-- start Recorded data --

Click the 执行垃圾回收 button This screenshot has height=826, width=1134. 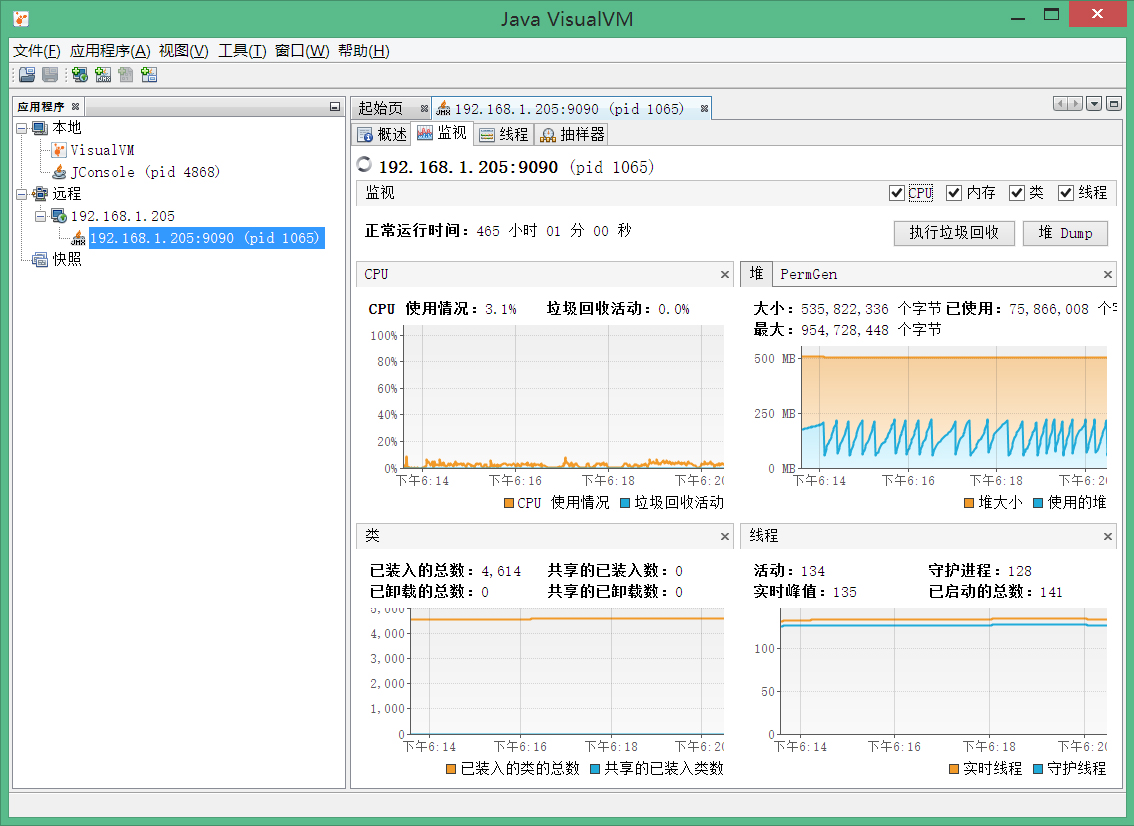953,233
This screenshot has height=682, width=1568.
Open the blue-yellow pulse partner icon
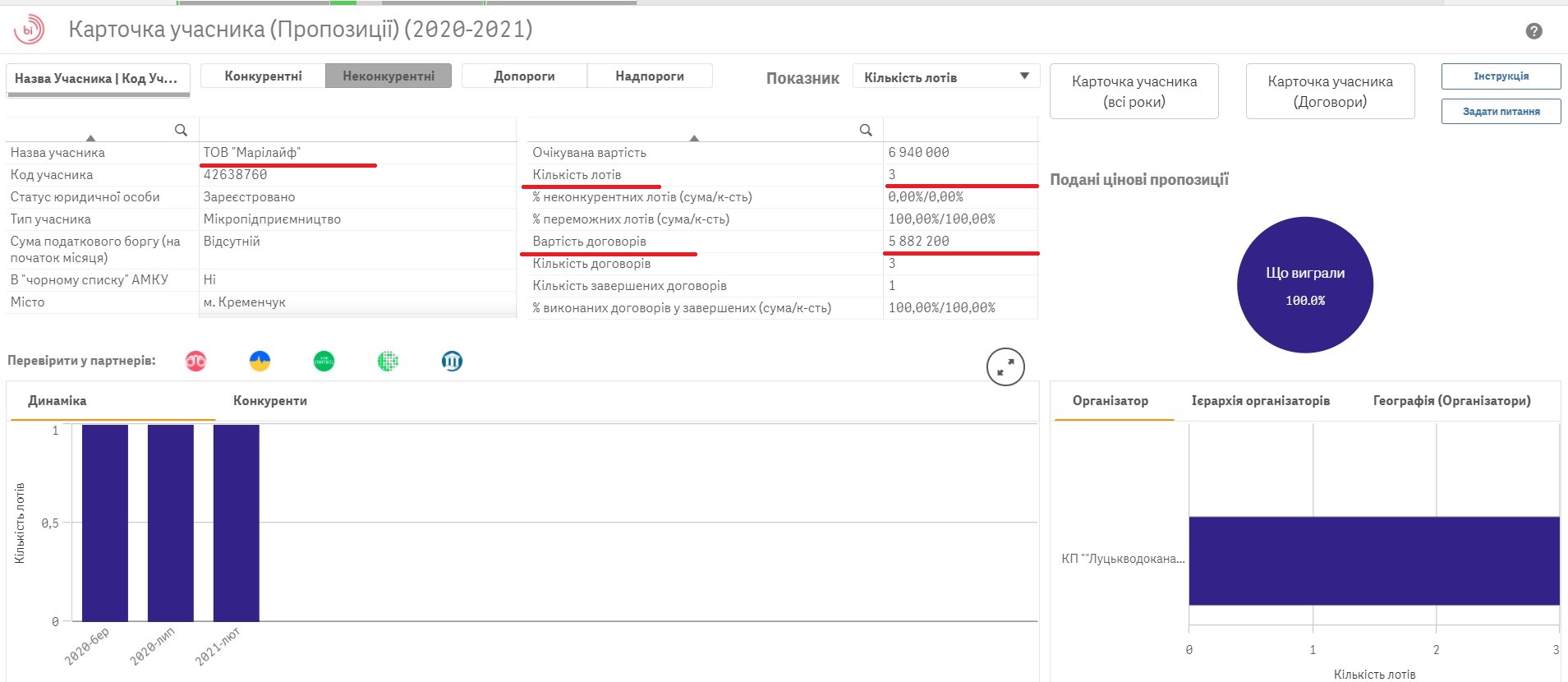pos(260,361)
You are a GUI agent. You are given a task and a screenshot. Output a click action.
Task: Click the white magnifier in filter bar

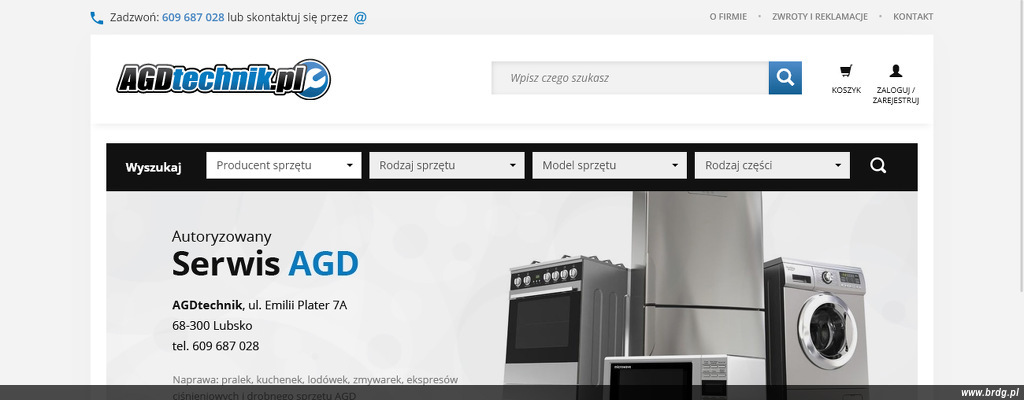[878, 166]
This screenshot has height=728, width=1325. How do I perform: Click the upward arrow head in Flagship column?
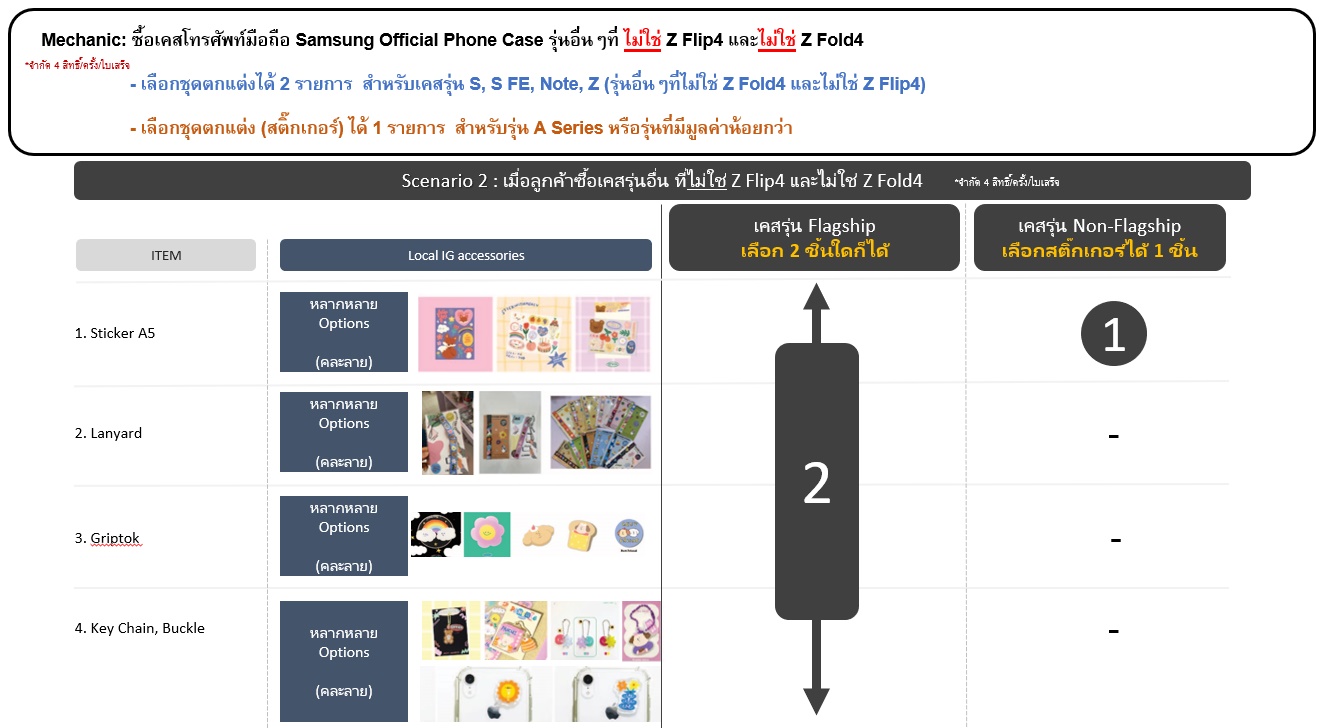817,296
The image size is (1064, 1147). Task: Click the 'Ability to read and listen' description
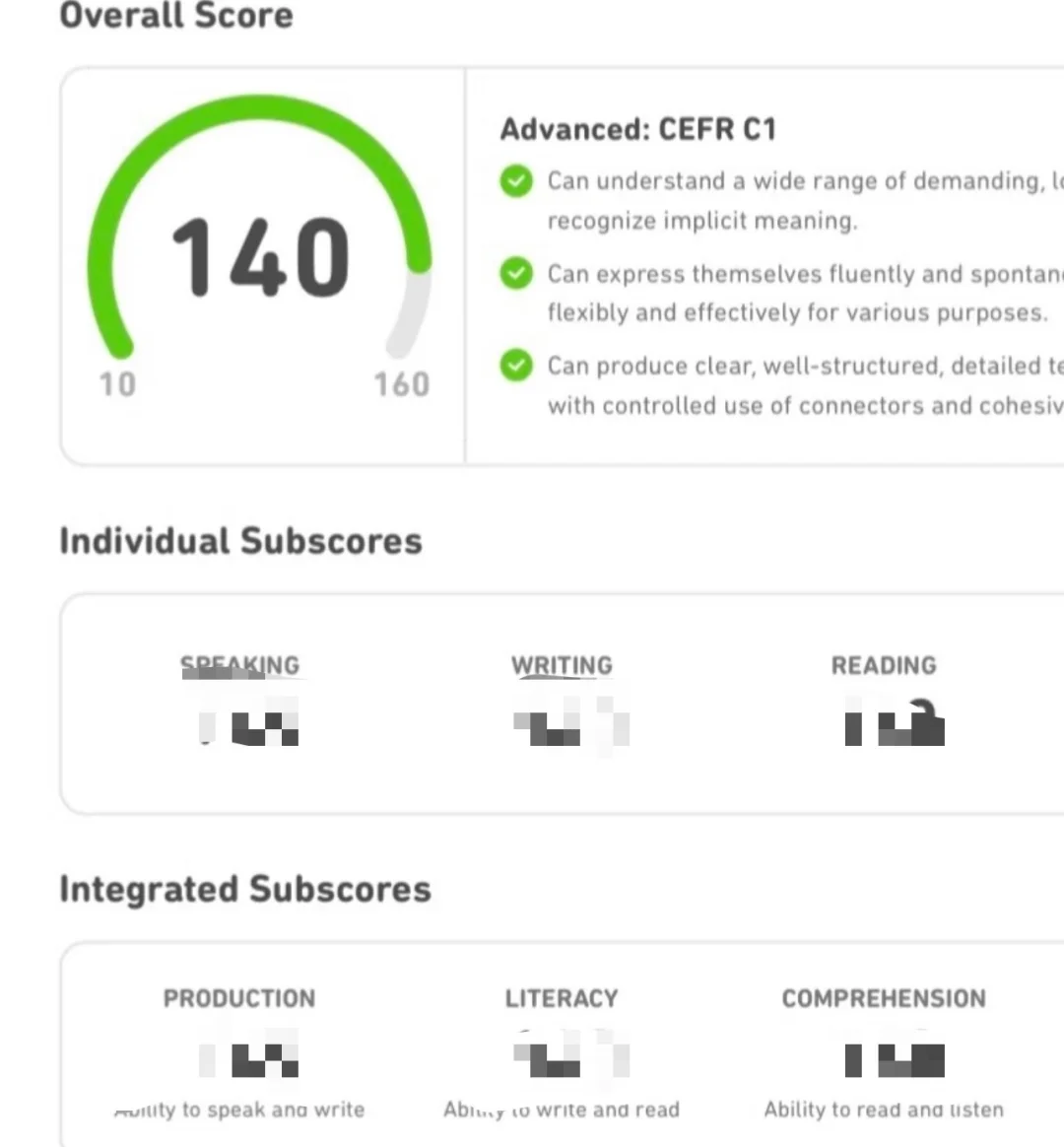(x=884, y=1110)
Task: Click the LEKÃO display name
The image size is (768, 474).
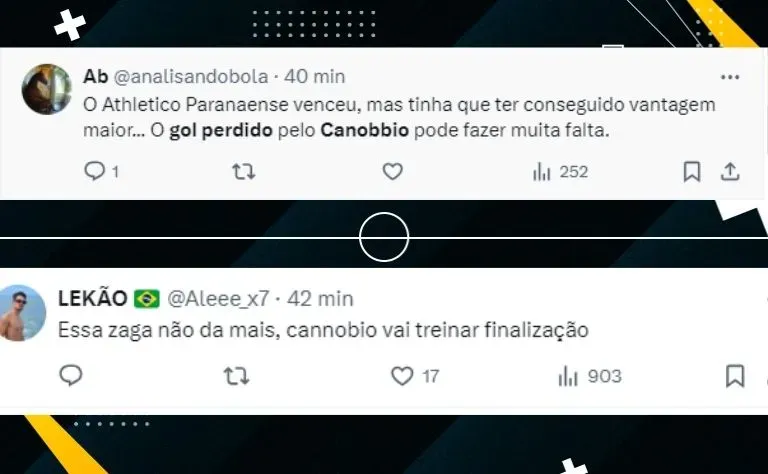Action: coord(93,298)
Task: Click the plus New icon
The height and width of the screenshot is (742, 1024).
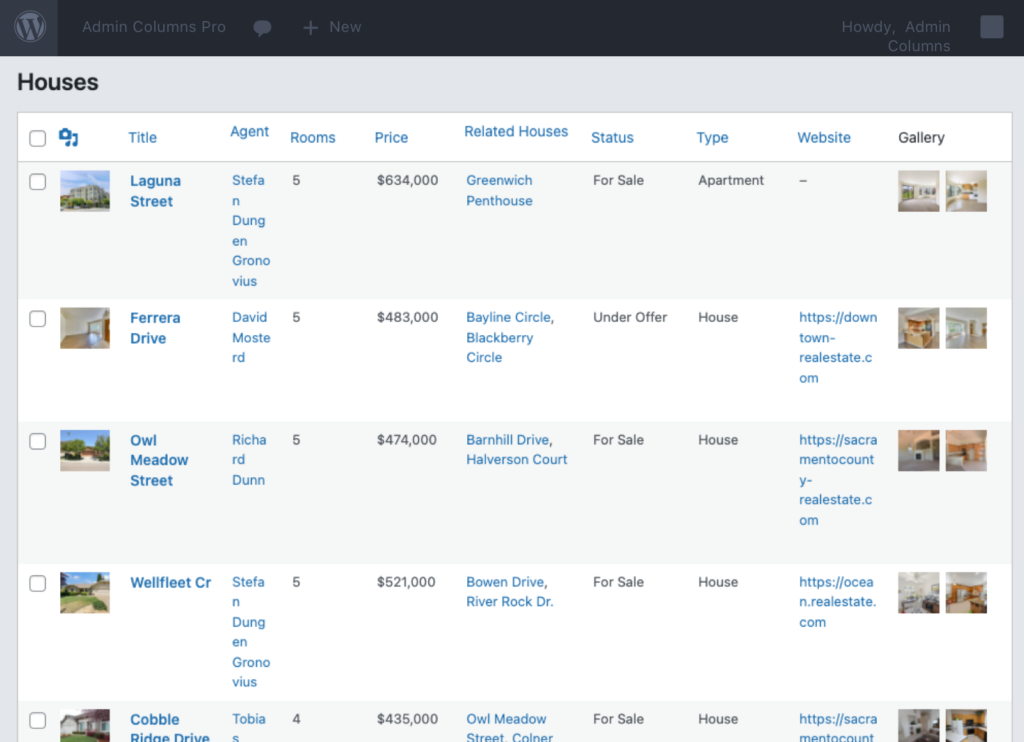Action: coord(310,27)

-- end Recorded data --

▶ **Task directions**: Pull out every line of the material above that contains the string "size", matching its case exactly.

▶ **Result**:
The image size is (1064, 1147). Task: Click the 'Ability to read and listen' description
The image size is (768, 474).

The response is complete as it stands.